SOAL LATIHAN –
A. Salinlah bagian bacaan tentang populisme tanpa perubahan, mulai dari "Dalam banyak kasus, gerakan" dan terus sampai "kekuatan secara mantap.".
B. Daftarkan semua frasa dalam bacaan tentang populisme yang diawali kata "secara", berikut kata keterangan yang langsung mengikutinya.

BACAAN –
"""
Apa yang dibidik dari subjek sasaran? Tidak lain terutama elemen afektif. Sentimen emosional publik merupakan sisi paling signifikan untuk melipatgandakan dukungan secara solid dan militan. Walau sebaliknya, sentimen itu secara bersamaan potensial pula melahirkan penolakan yang tak kalah besar. Justru di sinilah basis kekuatan populis dibangun sekaligus dibatasi secara tegas.
Dalam banyak kasus, gerakan populis memang rentan tergelincir menjadi eksklusif. Ada pembedaan secara relatif tegas antara "kami" dan "mereka". Pada taraf ini, populisme terjerembab pada logika yang pada awalnya menjadi sasaran tembaknya.
Elitisme Baru
Kehendak untuk mencapai tujuan secara efektif dan efisien mendesak mode gerakan populis untuk merapikan barisan dukungan. Bertolak dari asumsi sebaliknya, mode gerakan yang terlalu lentur dan membuka diri justru akan menyulitkan bagi gerakan populis untuk menggalang kekuatan secara mantap.
"""
BAGIAN DATA –
"""
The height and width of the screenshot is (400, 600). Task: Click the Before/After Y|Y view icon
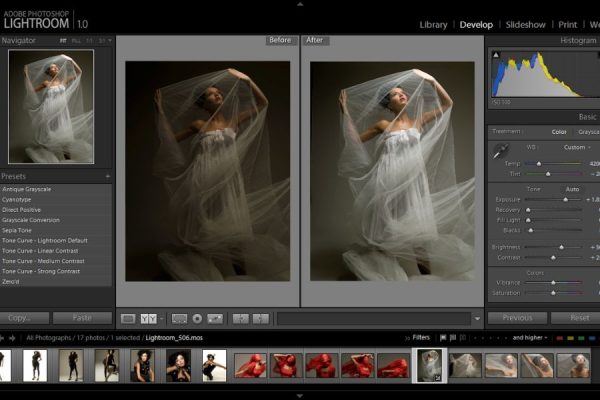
"""
KUNCI JAWABAN –
A.
Dalam banyak kasus, gerakan populis memang rentan tergelincir menjadi eksklusif. Ada pembedaan secara relatif tegas antara "kami" dan "mereka". Pada taraf ini, populisme terjerembab pada logika yang pada awalnya menjadi sasaran tembaknya.
Elitisme Baru
Kehendak untuk mencapai tujuan secara efektif dan efisien mendesak mode gerakan populis untuk merapikan barisan dukungan. Bertolak dari asumsi sebaliknya, mode gerakan yang terlalu lentur dan membuka diri justru akan menyulitkan bagi gerakan populis untuk menggalang kekuatan secara mantap.

B.
- secara solid dan militan
- secara bersamaan
- secara tegas
- secara relatif tegas
- secara efektif dan efisien
- secara mantap